自分の仕事を公衆の面前で社長にそんなふうに評価されたらどのように思うだろうか? 部下を信頼していないのに加え、おろおろしている印象を与え、二重の意味でよろしくない。プロジェクトが終了していない段階でこれをやったら、さらに事態を悪くする。
 
 家づくりで、施主が施工者のダメさ加減を嘆いていたって事態はいっこうによくはならない。 もし施工者の腕が未熟、という現実があったとして、その原因を探ると、施主が施工費を大幅に値切ったことにあったとしたら、それは人ごとではない。施主側に、資金と人材の配分をミスした事業者としての責任部分もあるはずだ。

 もっとも最近は、ハウスメーカーという巨大な住宅の供給者がシステマチックな家づくりを提供するようになったので、施主サイドは自然にお客さん的視点に馴染まされてしまっている。
だから、いい家にしようと意識すると、事業統括者としてではなく、厳しい消費者のような対応になってしまうのかもしれない。

 幸いにして私は、設計事務所と工務店と、手作り感のある家づくりを進める形式を選択できた。
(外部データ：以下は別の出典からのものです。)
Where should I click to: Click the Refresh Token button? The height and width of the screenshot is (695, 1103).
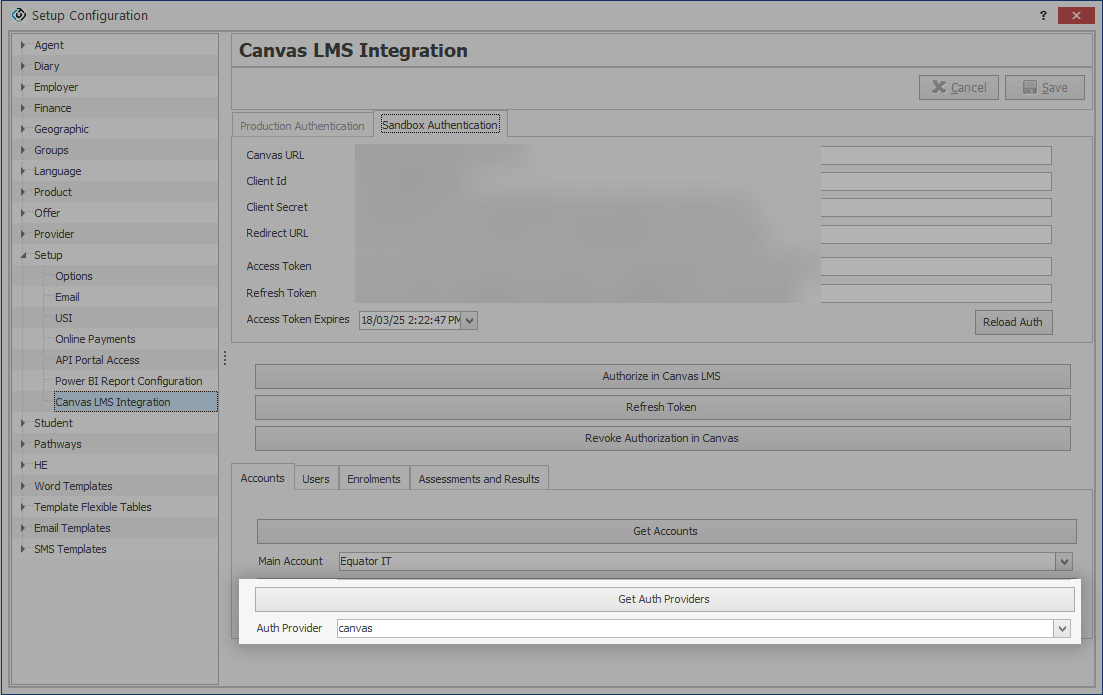click(x=662, y=407)
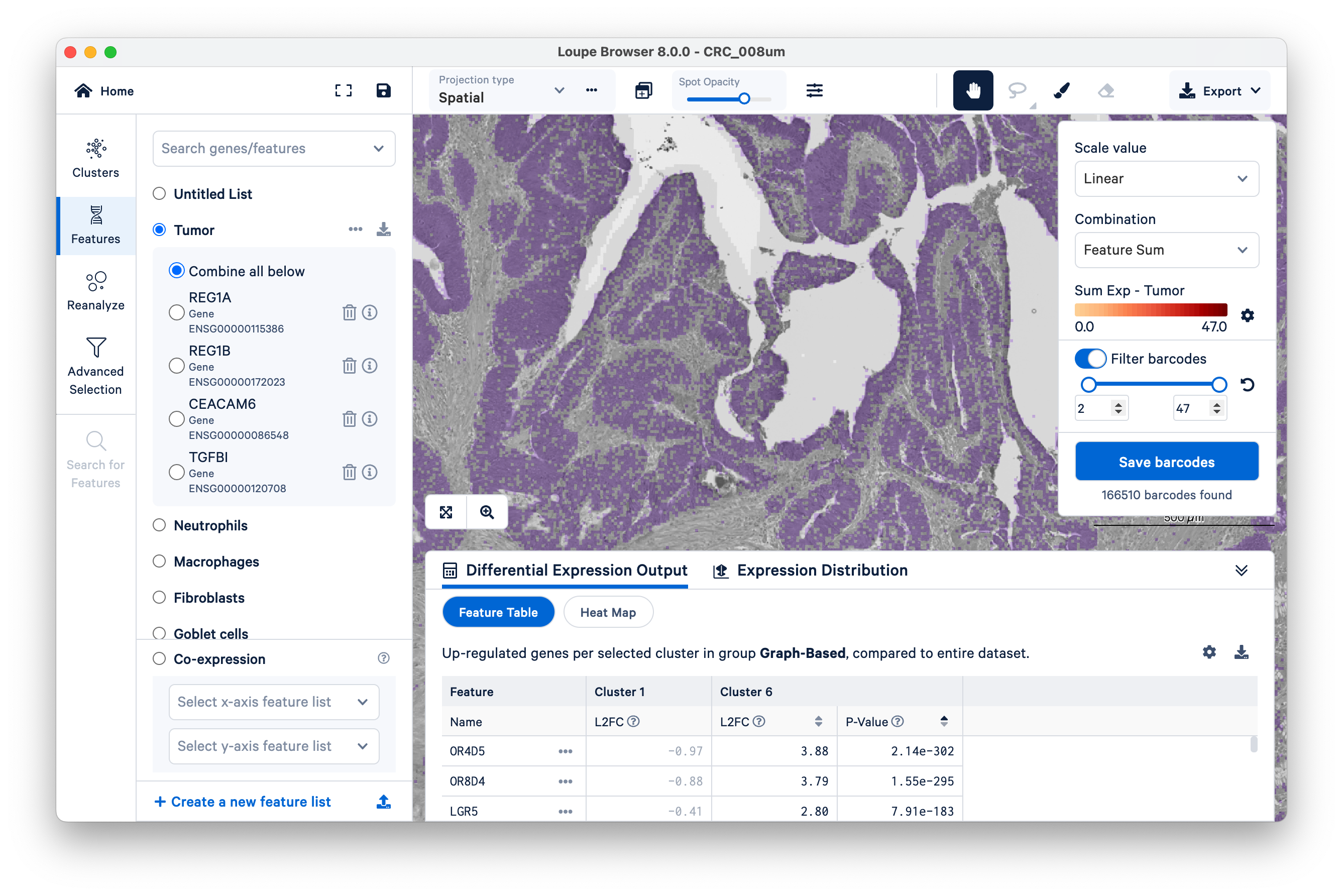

当事者としての施主の立場を満喫しない手はないように思っている。
自分の事業である、と考えているからこそ面白いということはあるはずだ。「国王」赤瀬川氏は家づくりを思い切り楽しんでいた。

 我が家は竣工にだんだんと近づいている。
引き続き、楽しく前向きに家づくりに臨みたい。


謹賀新年

2005年01月01日 | その他
あけましておめでとうございます。

 家づくりとは、相当にひとりよがりな作業でもあると思うこのごろです。
 弊ブログの「あーだこーだ」に耳を傾けていただいた方、ご意見をお寄せしていただいた方に感謝しております。

 家の竣工まであと少し(?)。本年もよろしくおねがいいたします。